In the big-money enterprise market of providing Web and site search capabilities to big companies, Google is apparently struggling. By some estimates, for every single document on the Internet, corporations have two more floating around in their internal networks. While Google has a handful of marquee customers, including Sony and Cisco, the roster pales in comparison with search veterans Verity and Inktomi, which have 1,800 and 2,500 corporate customers, respectively.


  Google's current managed-search offering might prove a tough sell to big companies. Why? Google hosts the index and search software on its own network. That could be construed as a security risk by many companies that hate the idea of a full index of sensitive internal documents stored on someone else's servers. If companies don't sign on, Google would be limited to searches only of publicly accessible documents, a major market constraint. By contrast, Inktomi and Verity both offer licensed software search products that companies can host and manage themselves.

And the existence of licensed software places a natural revenue ceiling on what bigger companies would pay Google. For instance, say a Big Three auto maker contracts Google to handle search functions on its Web site and the bill for a year comes out significantly higher than the cost of licensing software from Inktomi and paying IT staff to run it. Naturally, the carmaker would demand a price break, or else switch to a licensed software product.

The going rate for most licensed search products runs at only $100,000 to $200,000 for initial costs, plus 20% to 40% each year for license renewal -- rather small by IT standards. Google maintains that customer saving on IT staff should allow it to charge more for its outsourced service. "No matter how much Google will charge, it's not going to be able to break through to the multimillion dollar range," says one search-engine expert.

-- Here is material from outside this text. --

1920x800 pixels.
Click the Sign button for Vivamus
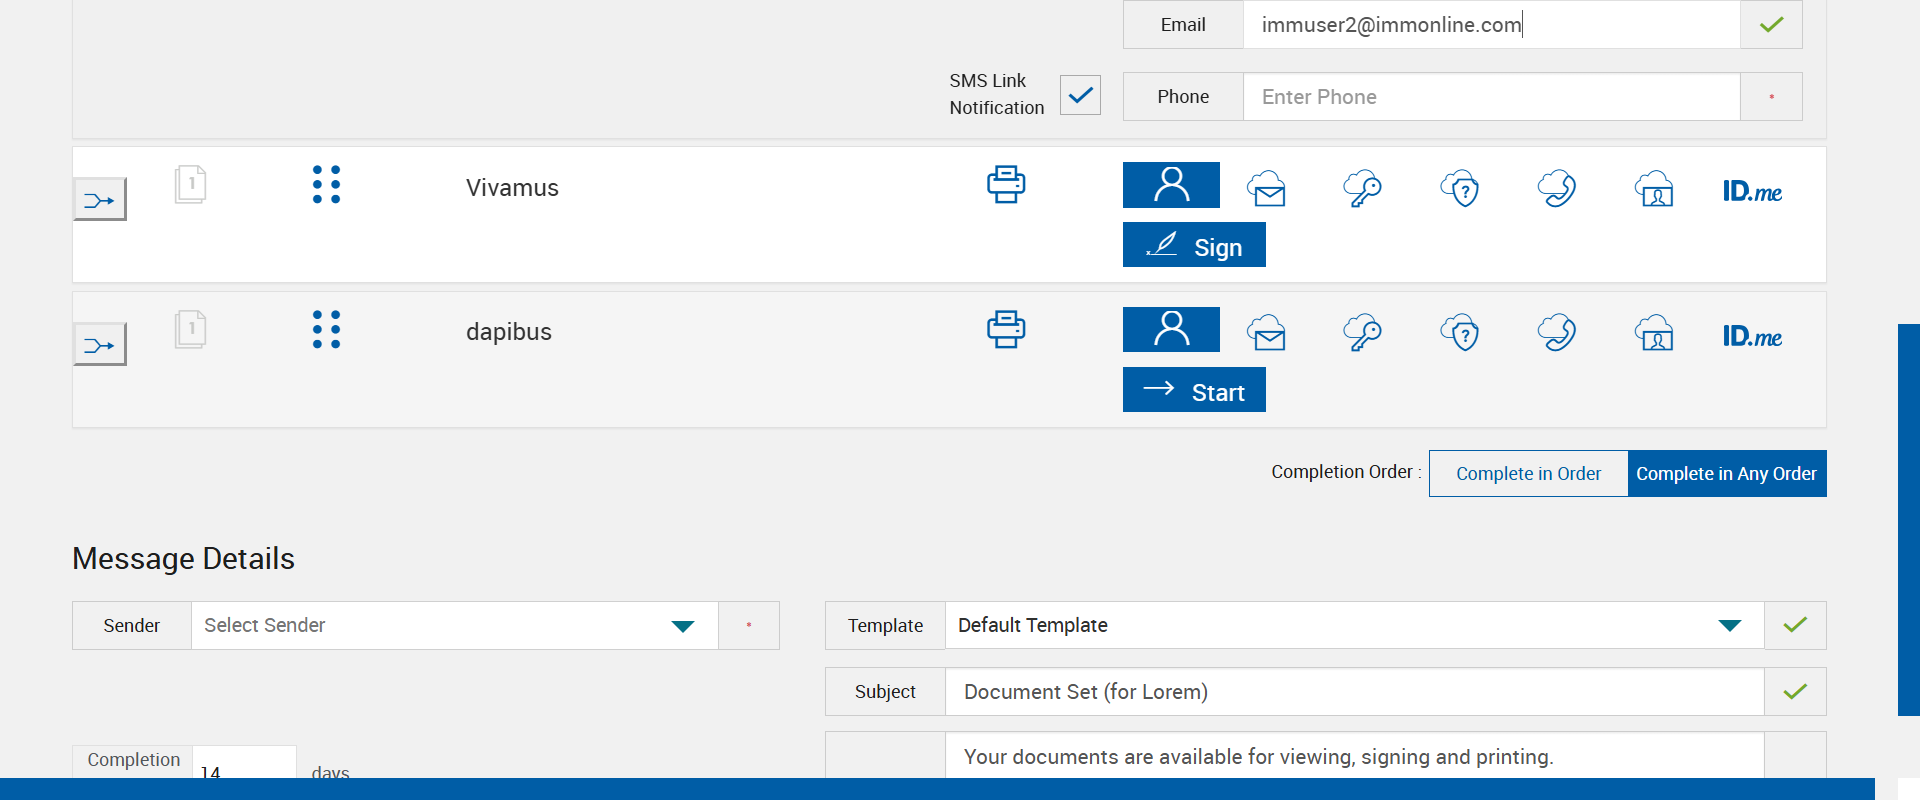[x=1194, y=245]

  Even if Google manages to surmount these hurdles, the market potential for the search sector is tentative. Collectively, the largest search players have only $2 billion in valuation. Worse, many search companies have seen sales decline, as consolidation in the Web space has put significant downward pressure on pricing and the tech slump has reduced IT spending.

While that trend has affected the entire search sector, the hosted search business that Google plays in has been hardest hit. According to JP Morgan H&Q analyst Jack Ripsteen, Inktomi has seen declining revenues in the hosted-search business where it most closely competes with Google. "I can't imagine the pricing [for hosted service] is anything but under pressure. This is a shrinking market," says Ripsteen.

It's possible that Google could well emerge as a big and successful company. Brinn and Page claim the convenience and savings of having someone else manage search functions far outweighs the negatives. For example, installing a Verity package not only costs hundreds of thousands upfront but also requires several months of systems integration performed by expensive Verity consultants. And Google also is looking at ways to create extra revenue streams, possibly by creating premium search packages or more personalized services.

That sounds promising. But competitors are hardly standing still. Inktomi signed up Dell Computer in June, 2001, as a reseller for its search software. Another rival, FAST, signed a deal in September, 2001, with eBay to provide a specialized search service for the site, something it already does for tech powerhouse IBM. While Google has some nice notches in its belt, it remains far from dominant. And even if it thrives, the company that Larry and Sergey built might find itself the king of a mid-sized hill rather than a mountain.